Abstract

Over the past 30 years, the field of second language acquisition (SLA) has witnessed a rapidly growing interest in the role of instruction, particularly focusing on task-based learning and teaching. Accordingly, there is a plethora of research on task-based language teaching (TBLT), not all of which has necessarily implemented what Long presents in this book as ‘genuine’ TBLT. In 1985, Long explained that by ‘task’, he ‘… meant the hundred and one things people do in everyday life, at work, at play, and in between. “Tasks” are the things people will tell you they do if you ask them and they are not applied linguists’ (p. 89).
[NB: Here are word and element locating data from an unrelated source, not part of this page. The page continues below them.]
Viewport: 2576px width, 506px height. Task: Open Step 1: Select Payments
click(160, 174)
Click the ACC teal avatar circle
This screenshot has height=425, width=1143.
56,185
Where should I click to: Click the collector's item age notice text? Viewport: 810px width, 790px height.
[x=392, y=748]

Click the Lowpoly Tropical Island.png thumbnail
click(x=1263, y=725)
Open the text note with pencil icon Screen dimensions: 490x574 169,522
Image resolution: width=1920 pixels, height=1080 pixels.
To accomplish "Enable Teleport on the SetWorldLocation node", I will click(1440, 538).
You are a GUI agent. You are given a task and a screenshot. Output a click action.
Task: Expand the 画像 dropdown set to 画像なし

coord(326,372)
In language pedagogy, ‘task’ is the unit of analysis throughout the course design, implementation, and evaluation intended to meet the communicative needs of diverse groups of learners. However, many of what classroom practitioners, as well as researchers, call communicative tasks are in fact exercises or activities, which serve as a vehicle for practicing target linguistic forms in task- supported language teaching (LT). In the volume under review, on SLA and TBLT, Long uses orthography to distinguish between ‘genuine’ TBLT, of which he is an adamant advocate, and all other approaches to LT that utilize tasks (i.e. task-supported LT). ‘TBLT’, as an upper case abbreviation, is reserved for ‘genuine’ TBLT, which Long has been developing for three decades with fervor. Long’s TBLT model emphasizes that tasks involve learners in communicative language use, in which more attention is paid to meaning than to grammatical form. By contrast, in task-supported LT, tasks are used to implement a linguistic syllabus; hence, Long refers to them as ‘linguistically focused tasks’. Long’s clear explanation of this distinction is useful, because much confusion, not to mention critique, has arisen from other definitions of ‘task’ and misperceptions of the theoretical rationale underpinning TBLT.